5. It was recognized that AKI is often superimposed on pre-existing CKD. Further validation will be required to determine whether the criterion of a creatinine elevation of 0.3 mg/dl (25 μmol/l) is applicable to these patients (that is, whether a creatinine increase of more than 0.3 mg/dl from an elevated baseline represents AKI and has the same risks as a creatinine increase from a normal baseline).

6. The need for including urine output as a diagnostic criterion is based on the knowledge of critically ill patients in whom this parameter often heralds renal dysfunction before serum creatinine increases.

A minority of group members, both intensivists and nephrologists, felt that a urine output reduction of less than 0.5 ml/kg per hour over the span of six hours was not specific enough to lead confidently to the designation of AKI. It was recognized that the hydration state, use of diuretics, and presence of obstruction could influence the urine volume, hence the need to consider the clinical context. Additionally, accurate measurements of urine output may not be easily available in all cases, particularly in patients in non-intensive care unit settings. Despite these limitations, it was felt that the use of changes in urine offers a sensitive and easily discernible means of identifying patients, but its value as an independent criterion for diagnosis of AKI will need to be validated.
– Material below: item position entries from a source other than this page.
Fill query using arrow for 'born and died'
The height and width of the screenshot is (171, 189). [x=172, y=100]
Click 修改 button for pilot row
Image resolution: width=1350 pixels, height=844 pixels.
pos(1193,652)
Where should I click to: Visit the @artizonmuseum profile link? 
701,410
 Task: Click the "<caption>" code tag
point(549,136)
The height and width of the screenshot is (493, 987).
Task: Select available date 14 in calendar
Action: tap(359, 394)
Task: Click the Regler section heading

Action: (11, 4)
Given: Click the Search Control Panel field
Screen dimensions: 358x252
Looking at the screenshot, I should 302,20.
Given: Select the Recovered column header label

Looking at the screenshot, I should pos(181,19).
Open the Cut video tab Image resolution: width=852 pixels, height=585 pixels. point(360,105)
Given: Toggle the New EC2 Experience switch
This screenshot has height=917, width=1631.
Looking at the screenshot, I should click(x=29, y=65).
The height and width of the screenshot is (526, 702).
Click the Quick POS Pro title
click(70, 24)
The proposed diagnostic criteria for AKI are designed to facilitate acquisition of new knowledge and validate the emerging concept that small alterations in kidney function may contribute to adverse outcomes. The goal of adopting these explicit diagnostic criteria is to increase the clinical awareness and diagnosis of AKI. It is recognized that there may be an increase in false-positives, so that some patients labeled with AKI will not have the condition. There was consensus that adopting the more inclusive criteria is preferable to the current situation, in which the condition is under-recognized and many people are identified late in the course of their illness and potentially miss the opportunity for prevention or application of strategies to minimize further kidney damage.